Texto da página:
==========

Com o ciclo vacinal completo, os brasileiros parecem subestimar as consequências causadas pela infecção da covid-19, que agora é vista como uma doença controlada pelo senso comum. A negligência é vista com preocupação pela neurocientista e presidente da Rede Sarah, Lúcia Willadino Braga, que alerta que nem mesmo a quarta dose do imunizante contra a doença consegue proteger o infectado de um dos danos pós-covid mais graves até o momento: os efeitos prejudiciais nas funções cerebrais.
"Eu trabalho com neurociência há mais de 40 anos e nunca vi nada igual às consequências neuropsicológicas da covid. Por isso eu só ando de máscara, ainda hoje. A infecção é séria", pontua Lúcia. O alerta foi feito pela especialista ao participar do Podcast do Correio, programa promovido pelo Correio Braziliense e apresentado pelas colunistas de política Denise Rothenburg e Ana Maria Campos.
Com o aumento da taxa de transmissão do novo coronavírus, registrado nos últimos dias no Distrito Federal e em outras unidades da federação, a chance de reinfecção — ou de infecção — deve trazer preocupação para os brasileiros, afirma Lúcia. "Não se preocupar com o contágio é uma bobagem, porque você está prejudicando as suas funções mentais superiores", reforça.
Lúcia foi a primeira neurocientista a descobrir as consequências emocionais da pós-covid por meio de uma pesquisa feita com 614 pacientes que procuraram unidades da Rede Sarah para tratar de perda de memória e névoas cerebrais após serem infectados pela doença.
A primeira etapa da pesquisa consistiu na avaliação feita pela neurocientista e a equipe que a acompanha, revelou que os danos neuropsicológicos da doença afetam até mesmo a capacidade de expressar e perceber sentimentos. O desenvolvimento de depressão e ansiedade (registrada em 70% dos pacientes) e a inabilidade de verbalizar nomes de objetos, mesmo sabendo como se chamam, também foram apontadas entre os pacientes.
Lúcia contou casos de pacientes para exemplificar como os danos cerebrais podem prejudicar o cotidiano das pessoas. "As primeiras pessoas que nos procuraram foram professoras universitárias que apresentaram os mesmos relatos. Você tá com covid, se afasta do trabalho, depois volta achando que tá tudo normal, se prepara para dar uma aula e quando termina, não lembra nada. Isso é muito assustador. E é comum porque a covid causa isso", relata.

==========

Dados fornecidos:
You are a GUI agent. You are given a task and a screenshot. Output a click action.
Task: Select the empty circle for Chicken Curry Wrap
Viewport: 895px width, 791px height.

==========

Tarefas:
1 – Liste todas as pessoas citadas pelo nome no texto sobre os efeitos da covid no cérebro.
2 – Edite o trecho do texto sobre os efeitos da covid no cérebro que começa nas palavras "A primeira etapa" e para depois de "entre os pacientes.", substituindo "ansiedade" por "angústia".
3 – Responda, com base no texto sobre os efeitos da covid no cérebro:
(a) Há quanto tempo Lúcia trabalha com neurociência?
(b) Com quantos pacientes foi feita a pesquisa?
(c) Quem foram as primeiras pessoas a procurar a equipe?

Respostas:
1 –
Lúcia Willadino Braga
Denise Rothenburg
Ana Maria Campos

2 –
A primeira etapa da pesquisa consistiu na avaliação feita pela neurocientista e a equipe que a acompanha, revelou que os danos neuropsicológicos da doença afetam até mesmo a capacidade de expressar e perceber sentimentos. O desenvolvimento de depressão e angústia (registrada em 70% dos pacientes) e a inabilidade de verbalizar nomes de objetos, mesmo sabendo como se chamam, também foram apontadas entre os pacientes.

3 –
(a) Há mais de 40 anos.
(b) Com 614 pacientes.
(c) Professoras universitárias.